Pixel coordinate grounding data
/---

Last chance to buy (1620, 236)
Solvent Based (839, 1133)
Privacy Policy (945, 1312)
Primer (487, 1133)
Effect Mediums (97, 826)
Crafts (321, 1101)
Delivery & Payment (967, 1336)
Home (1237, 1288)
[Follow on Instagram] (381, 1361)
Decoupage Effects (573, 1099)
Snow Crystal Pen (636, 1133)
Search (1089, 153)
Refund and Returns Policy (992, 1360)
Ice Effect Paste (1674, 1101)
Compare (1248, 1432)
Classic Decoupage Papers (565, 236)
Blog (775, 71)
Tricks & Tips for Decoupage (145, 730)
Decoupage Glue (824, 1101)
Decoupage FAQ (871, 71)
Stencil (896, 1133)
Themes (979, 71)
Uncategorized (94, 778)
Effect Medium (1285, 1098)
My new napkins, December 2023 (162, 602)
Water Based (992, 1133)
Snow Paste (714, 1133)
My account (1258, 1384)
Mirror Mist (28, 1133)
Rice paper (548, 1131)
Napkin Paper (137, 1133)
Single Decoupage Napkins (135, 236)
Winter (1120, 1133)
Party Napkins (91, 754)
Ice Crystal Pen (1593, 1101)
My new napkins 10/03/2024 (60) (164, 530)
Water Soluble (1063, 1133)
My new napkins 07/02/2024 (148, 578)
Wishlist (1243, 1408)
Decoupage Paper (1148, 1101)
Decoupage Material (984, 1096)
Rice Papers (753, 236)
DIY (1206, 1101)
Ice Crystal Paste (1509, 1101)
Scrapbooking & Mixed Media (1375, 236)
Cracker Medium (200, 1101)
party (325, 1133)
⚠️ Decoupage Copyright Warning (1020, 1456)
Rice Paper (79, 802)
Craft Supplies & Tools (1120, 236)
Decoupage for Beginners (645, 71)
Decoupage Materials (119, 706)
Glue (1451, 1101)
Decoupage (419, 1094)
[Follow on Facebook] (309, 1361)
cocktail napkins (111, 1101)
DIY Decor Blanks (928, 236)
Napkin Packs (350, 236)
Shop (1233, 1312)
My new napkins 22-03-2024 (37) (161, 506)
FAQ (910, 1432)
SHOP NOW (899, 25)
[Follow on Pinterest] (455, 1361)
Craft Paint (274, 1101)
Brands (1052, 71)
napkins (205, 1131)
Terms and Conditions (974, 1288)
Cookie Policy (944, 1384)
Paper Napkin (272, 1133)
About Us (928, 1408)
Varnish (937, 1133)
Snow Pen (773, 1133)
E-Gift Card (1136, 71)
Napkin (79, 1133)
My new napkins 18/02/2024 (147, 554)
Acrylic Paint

\---

→ **To do**
Every entry should be printed again exactly as written.

→ **Answer for the task**
Last chance to buy (1620, 236)
Solvent Based (839, 1133)
Privacy Policy (945, 1312)
Primer (487, 1133)
Effect Mediums (97, 826)
Crafts (321, 1101)
Delivery & Payment (967, 1336)
Home (1237, 1288)
[Follow on Instagram] (381, 1361)
Decoupage Effects (573, 1099)
Snow Crystal Pen (636, 1133)
Search (1089, 153)
Refund and Returns Policy (992, 1360)
Ice Effect Paste (1674, 1101)
Compare (1248, 1432)
Classic Decoupage Papers (565, 236)
Blog (775, 71)
Tricks & Tips for Decoupage (145, 730)
Decoupage Glue (824, 1101)
Decoupage FAQ (871, 71)
Stencil (896, 1133)
Themes (979, 71)
Uncategorized (94, 778)
Effect Medium (1285, 1098)
My new napkins, December 2023 (162, 602)
Water Based (992, 1133)
Snow Paste (714, 1133)
My account (1258, 1384)
Mirror Mist (28, 1133)
Rice paper (548, 1131)
Napkin Paper (137, 1133)
Single Decoupage Napkins (135, 236)
Winter (1120, 1133)
Party Napkins (91, 754)
Ice Crystal Pen (1593, 1101)
My new napkins 10/03/2024 (60) (164, 530)
Water Soluble (1063, 1133)
My new napkins 07/02/2024 (148, 578)
Wishlist (1243, 1408)
Decoupage Paper (1148, 1101)
Decoupage Material (984, 1096)
Rice Papers (753, 236)
DIY (1206, 1101)
Ice Crystal Paste (1509, 1101)
Scrapbooking & Mixed Media (1375, 236)
Cracker Medium (200, 1101)
party (325, 1133)
⚠️ Decoupage Copyright Warning (1020, 1456)
Rice Paper (79, 802)
Craft Supplies & Tools (1120, 236)
Decoupage for Beginners (645, 71)
Decoupage Materials (119, 706)
Glue (1451, 1101)
Decoupage (419, 1094)
[Follow on Facebook] (309, 1361)
cocktail napkins (111, 1101)
DIY Decor Blanks (928, 236)
Napkin Packs (350, 236)
Shop (1233, 1312)
My new napkins 22-03-2024 (37) (161, 506)
FAQ (910, 1432)
SHOP NOW (899, 25)
[Follow on Pinterest] (455, 1361)
Craft Paint (274, 1101)
Brands (1052, 71)
napkins (205, 1131)
Terms and Conditions (974, 1288)
Cookie Policy (944, 1384)
Paper Napkin (272, 1133)
About Us (928, 1408)
Varnish (937, 1133)
Snow Pen (773, 1133)
E-Gift Card (1136, 71)
Napkin (79, 1133)
My new napkins 18/02/2024 (147, 554)
Acrylic Paint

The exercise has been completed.